_LIST OF TASKS_:
**1.** Translate this sentence from the Wait to Decrease passage into Spanish: "This is especially relevant in permutation workloads running on non-oversubscribed networks where, in principle, the congestion can be avoided by properly balancing the traffic."
**2.** List every distinct acronym in the Wait to Decrease passage, in order of first appearance.

_GIVEN PASSAGE_:
REPS can reduce the impact of fabric congestion (e.g., caused by ECMP hashing collisions) without reducing the congestion window size. This is especially relevant in permutation workloads running on non-oversubscribed networks where, in principle, the congestion can be avoided by properly balancing the traffic. To allow REPS to react to such congestion, SMaRTT does not react to ECN-marked packets unless several marked packets are received. In a nutshell, SMaRTT keeps an exponential moving average tracking ECN-marked packets by updating, for each packet, a variable \(\mathit{avg\_wtd} = \alpha \cdot \mathit{p.ecn} \mathrel{+} (1 - \alpha) \cdot \mathit{avg\_wtd}\). SMaRTT does not decrease the congestion window as long as \(\mathit{avg\_wtd} < 0.25\) (i.e. 25 percent or more of the acks indicate congestion, which is a sufficiently large threshold to rule out congestion caused by transient load imbalance). We call this feature Wait to Decrease (WTD), and we show in Fig. 9 (b) how it significantly reduces the FCT of a permutation workload running on a 1,024 nodes non-oversubscribed fat tree.

_MATERIAL_:
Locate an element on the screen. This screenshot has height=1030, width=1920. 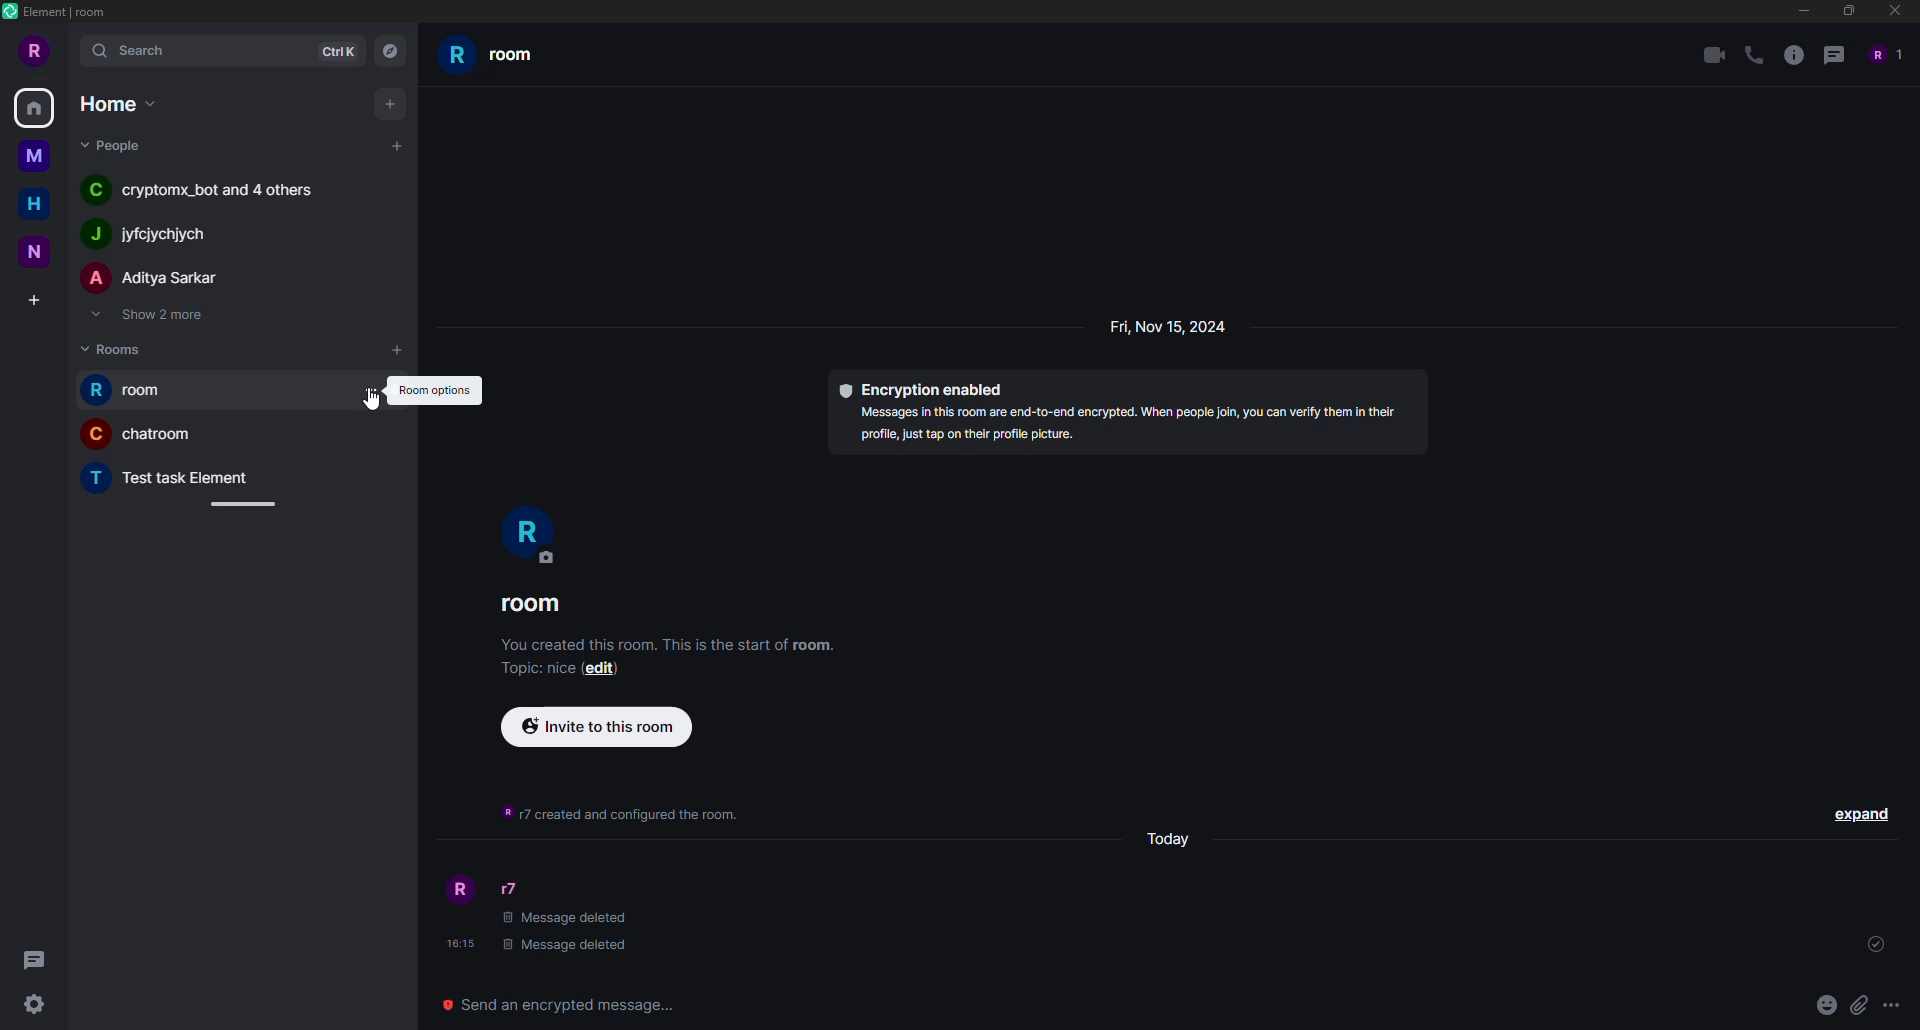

_EXPECTED OUTPUTS_:
**1.** Esto es especialmente relevante en cargas de trabajo de permutación que se ejecutan en redes sin sobresuscripción donde, en principio, la congestión puede evitarse equilibrando adecuadamente el tráfico.

**2.** REPS, ECMP, SMaRTT, ECN, WTD, FCT